__Exercise requirements__
Give back exactly the line that contains "1447x810 pixels." and all the lines after it in the records below, to the very last, with no other output.

__Records shown__
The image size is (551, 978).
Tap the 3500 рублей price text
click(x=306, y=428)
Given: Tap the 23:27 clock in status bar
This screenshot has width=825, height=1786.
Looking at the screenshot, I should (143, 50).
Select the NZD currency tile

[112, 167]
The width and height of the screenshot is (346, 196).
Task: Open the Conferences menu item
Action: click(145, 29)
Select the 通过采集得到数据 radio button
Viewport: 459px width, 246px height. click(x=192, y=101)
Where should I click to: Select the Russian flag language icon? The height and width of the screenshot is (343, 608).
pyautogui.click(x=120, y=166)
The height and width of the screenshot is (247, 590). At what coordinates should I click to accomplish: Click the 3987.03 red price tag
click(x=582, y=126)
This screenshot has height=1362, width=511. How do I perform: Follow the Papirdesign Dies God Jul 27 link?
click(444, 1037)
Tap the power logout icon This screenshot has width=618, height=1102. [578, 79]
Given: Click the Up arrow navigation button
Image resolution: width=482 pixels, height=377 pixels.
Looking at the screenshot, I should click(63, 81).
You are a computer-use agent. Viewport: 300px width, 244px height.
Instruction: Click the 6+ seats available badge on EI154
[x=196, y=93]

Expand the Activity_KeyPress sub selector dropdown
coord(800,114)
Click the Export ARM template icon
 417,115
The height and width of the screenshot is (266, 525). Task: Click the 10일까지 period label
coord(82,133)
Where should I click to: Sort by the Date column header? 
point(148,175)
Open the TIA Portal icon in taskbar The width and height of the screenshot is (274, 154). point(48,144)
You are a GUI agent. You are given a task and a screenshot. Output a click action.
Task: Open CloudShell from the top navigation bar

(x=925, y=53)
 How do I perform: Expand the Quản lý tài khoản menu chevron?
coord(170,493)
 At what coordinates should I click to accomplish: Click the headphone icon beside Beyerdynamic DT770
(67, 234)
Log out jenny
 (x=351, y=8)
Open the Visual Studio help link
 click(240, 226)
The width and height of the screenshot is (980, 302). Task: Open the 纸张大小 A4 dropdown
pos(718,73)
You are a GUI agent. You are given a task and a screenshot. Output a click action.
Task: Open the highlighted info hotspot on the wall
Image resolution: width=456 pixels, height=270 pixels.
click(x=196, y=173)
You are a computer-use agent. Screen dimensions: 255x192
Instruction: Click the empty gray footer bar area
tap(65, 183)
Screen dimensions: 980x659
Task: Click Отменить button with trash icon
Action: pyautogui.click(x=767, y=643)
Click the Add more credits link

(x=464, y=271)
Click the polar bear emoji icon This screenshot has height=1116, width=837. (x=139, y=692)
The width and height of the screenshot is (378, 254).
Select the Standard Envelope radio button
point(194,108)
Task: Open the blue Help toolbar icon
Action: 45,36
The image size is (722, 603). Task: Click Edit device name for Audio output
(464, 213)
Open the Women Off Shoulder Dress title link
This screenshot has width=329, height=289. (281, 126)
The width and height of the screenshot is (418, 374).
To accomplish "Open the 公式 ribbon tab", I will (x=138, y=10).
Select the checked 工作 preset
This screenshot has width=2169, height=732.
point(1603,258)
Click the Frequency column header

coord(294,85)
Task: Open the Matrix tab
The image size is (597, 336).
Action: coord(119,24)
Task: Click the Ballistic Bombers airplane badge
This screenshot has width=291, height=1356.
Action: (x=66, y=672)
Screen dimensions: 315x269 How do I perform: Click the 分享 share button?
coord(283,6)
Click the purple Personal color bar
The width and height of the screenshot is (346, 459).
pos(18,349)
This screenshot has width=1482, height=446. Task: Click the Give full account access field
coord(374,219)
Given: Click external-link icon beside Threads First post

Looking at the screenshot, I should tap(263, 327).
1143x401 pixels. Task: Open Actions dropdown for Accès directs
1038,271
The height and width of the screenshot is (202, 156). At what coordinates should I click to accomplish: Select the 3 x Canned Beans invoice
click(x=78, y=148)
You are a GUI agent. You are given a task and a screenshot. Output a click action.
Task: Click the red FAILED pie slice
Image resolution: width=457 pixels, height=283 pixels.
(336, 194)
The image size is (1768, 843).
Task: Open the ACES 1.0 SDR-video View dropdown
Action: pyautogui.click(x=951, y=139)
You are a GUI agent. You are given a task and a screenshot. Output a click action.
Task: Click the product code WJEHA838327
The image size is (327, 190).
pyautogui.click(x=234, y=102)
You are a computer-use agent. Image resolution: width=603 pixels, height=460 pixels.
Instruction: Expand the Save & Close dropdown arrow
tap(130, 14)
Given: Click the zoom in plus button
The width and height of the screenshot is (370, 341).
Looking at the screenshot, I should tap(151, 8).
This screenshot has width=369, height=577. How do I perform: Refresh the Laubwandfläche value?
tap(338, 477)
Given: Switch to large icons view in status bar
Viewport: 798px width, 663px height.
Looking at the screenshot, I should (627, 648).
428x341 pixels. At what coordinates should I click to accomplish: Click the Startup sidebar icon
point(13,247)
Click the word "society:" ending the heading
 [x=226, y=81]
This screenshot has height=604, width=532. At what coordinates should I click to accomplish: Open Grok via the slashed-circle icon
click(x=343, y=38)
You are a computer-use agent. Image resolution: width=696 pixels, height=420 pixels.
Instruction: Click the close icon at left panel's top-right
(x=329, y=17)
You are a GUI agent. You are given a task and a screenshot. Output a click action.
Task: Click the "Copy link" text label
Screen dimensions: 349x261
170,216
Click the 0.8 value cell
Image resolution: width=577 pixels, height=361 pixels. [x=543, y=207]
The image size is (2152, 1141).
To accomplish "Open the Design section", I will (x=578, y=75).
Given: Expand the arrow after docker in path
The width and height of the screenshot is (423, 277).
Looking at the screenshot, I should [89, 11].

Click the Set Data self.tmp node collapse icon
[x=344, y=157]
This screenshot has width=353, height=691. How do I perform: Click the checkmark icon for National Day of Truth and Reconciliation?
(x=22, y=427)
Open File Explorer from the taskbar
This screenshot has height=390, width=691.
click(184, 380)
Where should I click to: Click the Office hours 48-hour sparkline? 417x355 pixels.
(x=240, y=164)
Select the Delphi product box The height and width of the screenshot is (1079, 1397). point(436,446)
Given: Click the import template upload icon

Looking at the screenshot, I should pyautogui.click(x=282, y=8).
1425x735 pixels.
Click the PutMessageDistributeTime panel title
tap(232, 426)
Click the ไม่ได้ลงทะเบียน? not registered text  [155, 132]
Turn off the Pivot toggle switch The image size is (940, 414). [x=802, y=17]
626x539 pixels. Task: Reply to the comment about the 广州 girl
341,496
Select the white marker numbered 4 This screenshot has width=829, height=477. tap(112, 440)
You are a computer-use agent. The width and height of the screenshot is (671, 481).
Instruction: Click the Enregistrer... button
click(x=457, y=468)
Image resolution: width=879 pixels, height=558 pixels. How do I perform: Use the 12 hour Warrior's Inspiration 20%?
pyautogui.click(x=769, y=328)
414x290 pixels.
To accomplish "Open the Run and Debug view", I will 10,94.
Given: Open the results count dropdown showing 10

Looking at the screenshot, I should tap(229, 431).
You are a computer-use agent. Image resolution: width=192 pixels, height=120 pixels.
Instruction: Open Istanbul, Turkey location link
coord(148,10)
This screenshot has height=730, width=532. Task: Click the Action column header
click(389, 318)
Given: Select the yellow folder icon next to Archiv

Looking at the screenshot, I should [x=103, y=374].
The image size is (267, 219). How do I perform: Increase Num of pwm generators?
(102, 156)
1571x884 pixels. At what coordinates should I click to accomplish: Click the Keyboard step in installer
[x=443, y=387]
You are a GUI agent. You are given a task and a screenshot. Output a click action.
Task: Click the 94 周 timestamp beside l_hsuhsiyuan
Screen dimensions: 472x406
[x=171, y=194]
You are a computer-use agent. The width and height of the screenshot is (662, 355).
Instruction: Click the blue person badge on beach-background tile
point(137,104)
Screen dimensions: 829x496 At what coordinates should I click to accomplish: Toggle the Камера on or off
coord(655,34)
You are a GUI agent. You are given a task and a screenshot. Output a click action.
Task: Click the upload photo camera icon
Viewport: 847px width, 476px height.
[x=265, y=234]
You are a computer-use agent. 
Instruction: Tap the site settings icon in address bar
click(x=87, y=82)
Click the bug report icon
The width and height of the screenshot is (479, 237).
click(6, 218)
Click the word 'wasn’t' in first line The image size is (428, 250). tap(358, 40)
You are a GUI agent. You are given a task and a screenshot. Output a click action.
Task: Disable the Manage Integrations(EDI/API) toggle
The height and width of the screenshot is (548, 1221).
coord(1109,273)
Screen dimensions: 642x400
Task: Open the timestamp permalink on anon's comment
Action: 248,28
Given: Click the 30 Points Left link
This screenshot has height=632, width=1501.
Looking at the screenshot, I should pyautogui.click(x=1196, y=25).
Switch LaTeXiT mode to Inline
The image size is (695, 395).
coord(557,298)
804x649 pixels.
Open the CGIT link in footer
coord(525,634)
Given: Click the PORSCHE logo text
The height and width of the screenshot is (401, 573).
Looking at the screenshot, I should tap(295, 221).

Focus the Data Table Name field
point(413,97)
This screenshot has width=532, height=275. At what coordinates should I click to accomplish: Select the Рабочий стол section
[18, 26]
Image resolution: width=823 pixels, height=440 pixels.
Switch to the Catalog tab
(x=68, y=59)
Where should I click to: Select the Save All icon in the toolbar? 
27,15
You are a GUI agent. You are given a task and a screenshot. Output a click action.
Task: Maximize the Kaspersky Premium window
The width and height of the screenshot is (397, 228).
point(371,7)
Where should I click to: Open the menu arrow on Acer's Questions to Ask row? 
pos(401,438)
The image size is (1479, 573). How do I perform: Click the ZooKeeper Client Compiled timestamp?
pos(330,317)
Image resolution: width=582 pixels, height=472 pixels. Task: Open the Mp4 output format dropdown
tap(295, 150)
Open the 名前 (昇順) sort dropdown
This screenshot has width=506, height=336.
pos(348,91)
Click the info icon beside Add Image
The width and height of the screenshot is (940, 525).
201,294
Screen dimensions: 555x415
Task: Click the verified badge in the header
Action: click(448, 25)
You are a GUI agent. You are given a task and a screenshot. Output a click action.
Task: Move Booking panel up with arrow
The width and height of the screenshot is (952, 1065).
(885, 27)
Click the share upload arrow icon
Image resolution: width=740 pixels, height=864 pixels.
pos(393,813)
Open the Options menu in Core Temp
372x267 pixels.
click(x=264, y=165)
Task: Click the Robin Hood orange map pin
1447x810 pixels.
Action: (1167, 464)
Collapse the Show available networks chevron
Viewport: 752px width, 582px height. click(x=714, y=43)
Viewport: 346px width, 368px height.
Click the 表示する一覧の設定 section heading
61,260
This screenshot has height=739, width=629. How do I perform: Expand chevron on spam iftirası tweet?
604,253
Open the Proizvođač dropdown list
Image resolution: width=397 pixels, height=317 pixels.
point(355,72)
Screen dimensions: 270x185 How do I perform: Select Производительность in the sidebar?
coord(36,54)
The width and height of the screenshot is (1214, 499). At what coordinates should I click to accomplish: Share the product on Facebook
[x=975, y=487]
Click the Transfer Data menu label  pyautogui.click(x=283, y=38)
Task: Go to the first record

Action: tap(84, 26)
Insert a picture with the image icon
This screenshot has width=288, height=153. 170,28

__Solution__
1447x810 pixels.
Action: (1167, 464)
Collapse the Show available networks chevron
Viewport: 752px width, 582px height. click(x=714, y=43)
Viewport: 346px width, 368px height.
Click the 表示する一覧の設定 section heading
61,260
This screenshot has height=739, width=629. How do I perform: Expand chevron on spam iftirası tweet?
604,253
Open the Proizvođač dropdown list
Image resolution: width=397 pixels, height=317 pixels.
point(355,72)
Screen dimensions: 270x185 How do I perform: Select Производительность in the sidebar?
coord(36,54)
The width and height of the screenshot is (1214, 499). At what coordinates should I click to accomplish: Share the product on Facebook
[x=975, y=487]
Click the Transfer Data menu label  pyautogui.click(x=283, y=38)
Task: Go to the first record

Action: tap(84, 26)
Insert a picture with the image icon
This screenshot has width=288, height=153. 170,28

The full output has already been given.